Saranac is a town in Clinton County, New York, United States. The town is on the western border of the county, west of Plattsburgh, and is within the Adirondack Park. The population was 3,852 at the 2020 census, down from 4,007 at the 2010 census. The town is named for the Saranac River that flows through the town.

== History ==
The first settlement took place circa 1802. The town of Saranac was established from the western part of the town of Plattsburgh in 1824.

==Geography==
According to the United States Census Bureau, the town has a total area of 300.3 km2, of which 298.6 km2 is land and 1.7 km2, or 0.57%, is water.

The western town line is the border of Franklin County.

The Saranac River is the principal waterway in the town, flowing through the southern and eastern sections of the town toward Lake Champlain.
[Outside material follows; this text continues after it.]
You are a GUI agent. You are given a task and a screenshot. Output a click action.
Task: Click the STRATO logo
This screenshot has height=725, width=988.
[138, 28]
New York State Route 3 is the principal east–west highway through Saranac.

==Demographics==

As of the census of 2000, there were 4,165 people, 1,519 households, and 1,134 families residing in the town. The population density was 36.0 PD/sqmi. There were 1,642 housing units at an average density of 14.2 /sqmi. The racial makeup of the town was 98.63% White, 0.14% African American, 0.34% Native American, 0.19% Asian, 0.05% Pacific Islander, 0.24% from other races, and 0.41% from two or more races. Hispanic or Latino of any race were 1.03% of the population.

There were 1,519 households, out of which 39.2% had children under the age of 18 living with them, 61.1% were married couples living together, 9.4% had a female householder with no husband present, and 25.3% were non-families. 19.4% of all households were made up of individuals, and 8.0% had someone living alone who was 65 years of age or older. The average household size was 2.74 and the average family size was 3.14.
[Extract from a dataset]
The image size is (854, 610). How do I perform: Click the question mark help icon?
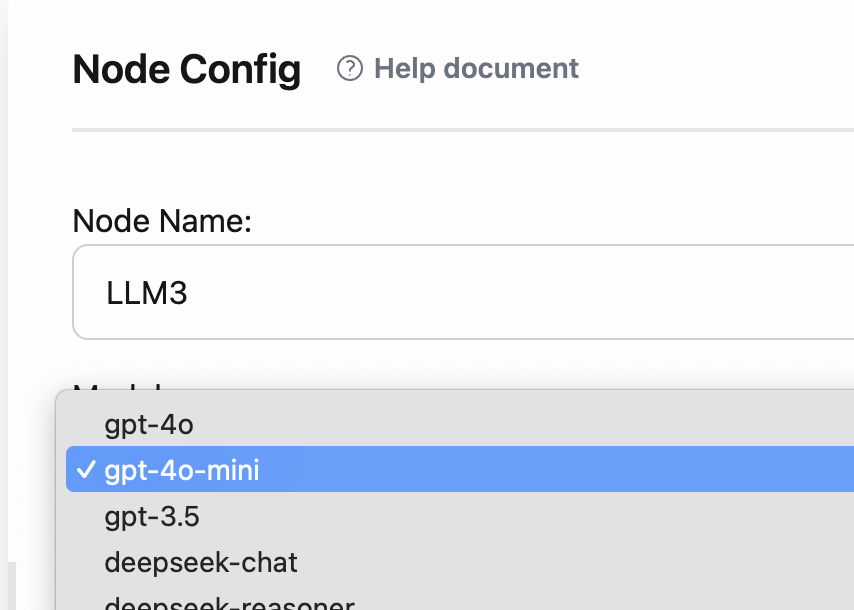pyautogui.click(x=349, y=69)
In the town, the population was spread out, with 28.6% under the age of 18, 6.7% from 18 to 24, 30.8% from 25 to 44, 22.9% from 45 to 64, and 11.0% who were 65 years of age or older. The median age was 36 years. For every 100 females, there were 96.7 males. For every 100 females age 18 and over, there were 95.8 males.
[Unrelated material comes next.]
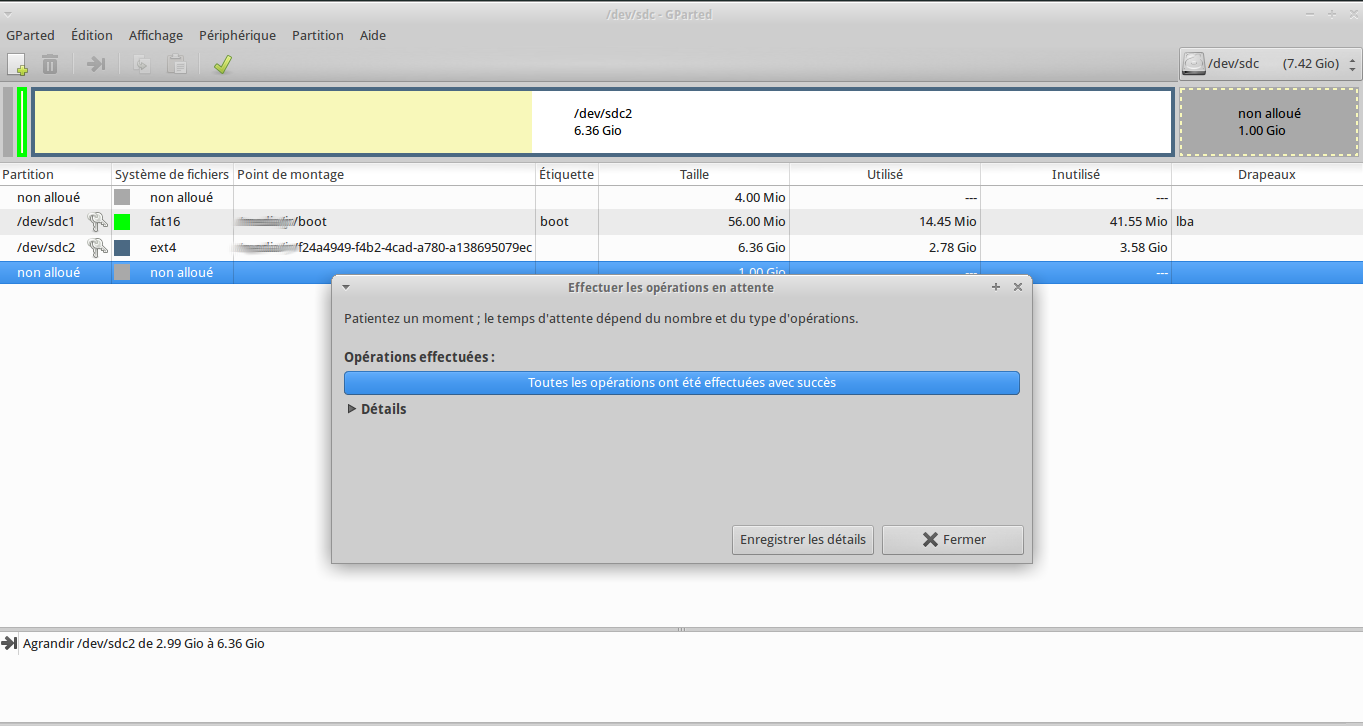1363x726 pixels.
Task: Click the new partition toolbar icon
Action: [x=18, y=65]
The median income for a household in the town was $45,761, and the median income for a family was $51,542. Males had a median income of $40,315 versus $28,750 for females. The per capita income for the town was $18,242. About 6.4% of families and 9.8% of the population were below the poverty line, including 11.1% of those under age 18 and 16.7% of those age 65 or over.

Historical population
| Census | Pop. | Note | %± |
| 1830 | 316 |  | — |
| 1840 | 4,426 |  | 1,300.6% |
| 1850 | 2,582 |  | −41.7% |
| 1860 | 3,644 |  | 41.1% |
| 1870 | 3,802 |  | 4.3% |
| 1880 | 4,552 |  | 19.7% |
| 1890 | 3,496 |  | −23.2% |
| 1900 | 3,463 |  | −0.9% |
| 1910 | 3,000 |  | −13.4% |
| 1920 | 2,684 |  | −10.5% |
| 1930 | 2,367 |  | −11.8% |
| 1940 | 2,820 |  | 19.1% |
| 1950 | 2,399 |  | −14.9% |
| 1960 | 4,006 |  | 67.0% |
| 1970 | 3,127 |  | −21.9% |
| 1980 | 3,389 |  | 8.4% |
| 1990 | 3,710 |  | 9.5% |
| 2000 | 4,165 |  | 12.3% |
| 2010 | 4,007 |  | −3.8% |
| 2016 (est.) | 3,952 |  | −1.4% |
U.S. Decennial Census

== Communities and locations in Saranac ==
- Clayburg – A hamlet on NY-3 and the north side of the Saranac River, southwest of Saranac hamlet. The Saranac River flows into the town at Clayburg.
- Dannemora – The village of Dannemora is partly in the town, at the northern town line.
- Elsinore – A location by NY-3 and the Saranac River at the eastern town line.
- High Bank – A hamlet in the southwestern part of the town on Standish Road.
- Moffitsville – A hamlet southwest of Saranac hamlet on NY-3 by the Saranac River.
- Picketts Corners – A hamlet northeast of Saranac hamlet on NY-3.
- Redford – A hamlet in the southwestern section of the town on NY-3, southwest of Saranac hamlet and northeast of Clayburg.
- Russia – A hamlet northwest of Saranac hamlet.
- Saranac – The hamlet of Saranac, located on NY-3 on the north side of the Saranac River.
- Saranac Hollow – An historic location near the river.
- Standish – A hamlet in the northwestern corner of the town.